Tensor RT server with GPU only instances high CPU usage

chris.kasperski · February 20, 2020, 1:58pm

Hi,

I have installed a tensor rt inference server (using prebuild docker image for ubuntu 18.04, version 20.01-py3).
I am using perf_client (compiled directly from my host - no docker).

Everything seems to be working fine (I am testing on a laptop with GeForce GTX 1660 Ti and i7-9750H with 6p/12l cores). I have set up the trtserver to use only one model (resnet50_netdef).

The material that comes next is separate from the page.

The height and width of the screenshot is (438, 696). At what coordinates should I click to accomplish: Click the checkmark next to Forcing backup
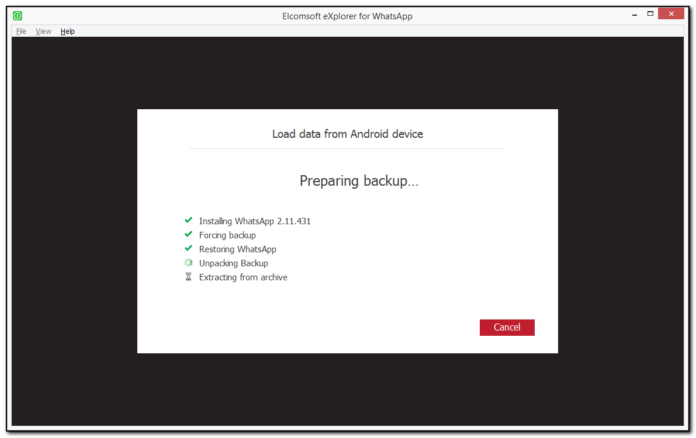pyautogui.click(x=188, y=234)
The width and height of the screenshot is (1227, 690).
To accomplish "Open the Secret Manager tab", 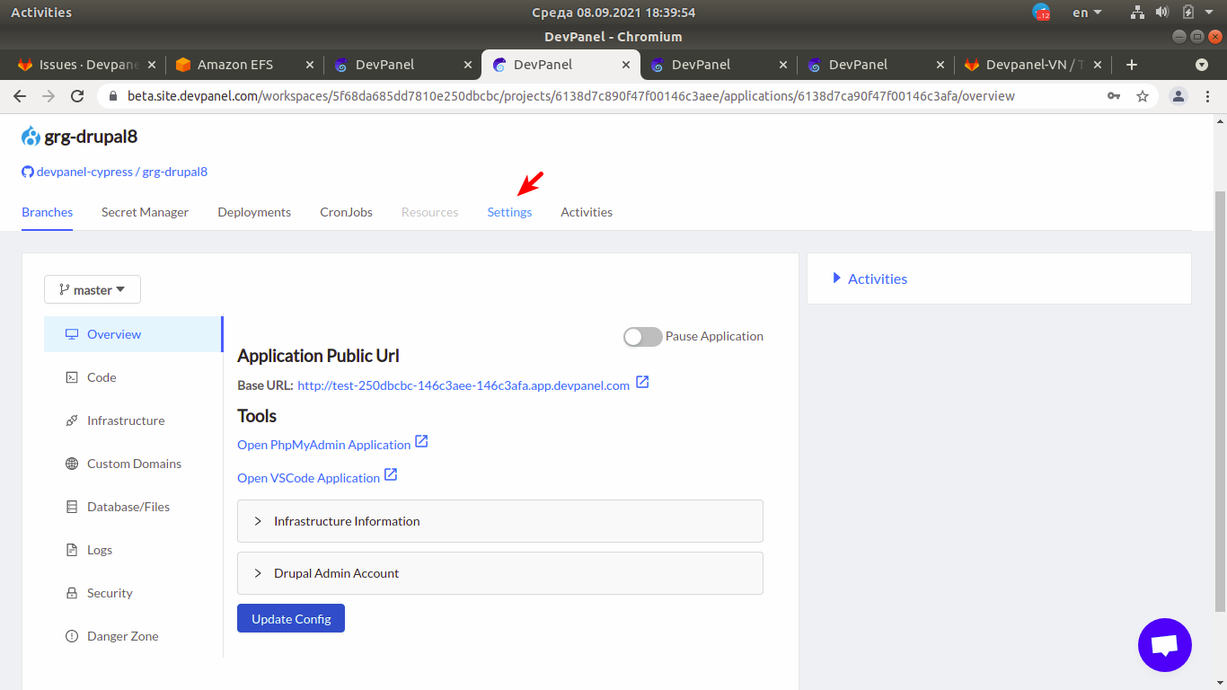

All working well.
I wanted to test potential speed gain (in terms of infer/sec) that should be achievable by using parallel inference, so I have added the following to the model’s config file (config.pbtxt):

instance_group [
  {
    count: 2 
    kind: KIND_GPU
  }
]

I have first tried with 2 and than 4. All working well, the speed gain is significant, however I have spotted some strange behavior:

The trtserver uses (apart of the GPU) exactly as many CPUs (at 100%) as many instance_group.count I set in the model config.pbtxt file

the CPU usage was tested with simple top command.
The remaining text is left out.